José’s father stood near the last pew, nodding politely to congratulations he did not quite know how to receive. He was a careful man, used to gratitude that came with conditions. When Mayerland approached, the father straightened instinctively.

“Excuse me,” Mayerland said in measured Spanish. His accent was foreign but controlled, the kind that suggested education rather than distance. “Your son.”

The father’s smile tightened, a fraction too fast. “Yes?”

“He is remarkable. This is not common. Keeping his voice dawn.”

People liked to hear that. Mayerland knew it. But he did not smile when he said it, and the absence of warmth unsettled the man.
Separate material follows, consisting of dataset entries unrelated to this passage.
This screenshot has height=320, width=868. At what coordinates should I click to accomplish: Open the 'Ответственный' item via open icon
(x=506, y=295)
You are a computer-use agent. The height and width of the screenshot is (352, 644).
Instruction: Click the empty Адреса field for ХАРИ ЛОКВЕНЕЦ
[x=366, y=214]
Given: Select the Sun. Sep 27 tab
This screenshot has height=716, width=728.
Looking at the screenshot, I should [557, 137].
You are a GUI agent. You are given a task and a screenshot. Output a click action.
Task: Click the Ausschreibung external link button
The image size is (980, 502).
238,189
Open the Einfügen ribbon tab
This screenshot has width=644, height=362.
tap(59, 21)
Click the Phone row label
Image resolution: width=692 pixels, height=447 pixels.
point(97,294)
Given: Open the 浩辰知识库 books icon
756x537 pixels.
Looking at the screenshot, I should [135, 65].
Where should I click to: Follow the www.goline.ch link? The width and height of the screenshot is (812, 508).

“He sings solo in the choir,” the father said. “It’s God’s gift.”

“A rare one,” Mayerland replied. His eyes flicked briefly toward José, now surrounded by relatives. The look lasted a beat too long. “Unusually intact.”

The word landed wrong.

Thank you very much for your compliments about my son,” the father said politely. He hesitated, then added, lowering his voice, “May I ask—what is it that you do? I need to understand. Are you an impresario?”

Mayerland inclined his head, acknowledging both the courtesy and the caution.

“No,” he said gently. “Not an impresario.” A brief pause. “I am Hans Dietrich Mayerland,” he added, offering a hand. “I work in Europe and the United States. I advise institutions that deal with… exceptional cases.”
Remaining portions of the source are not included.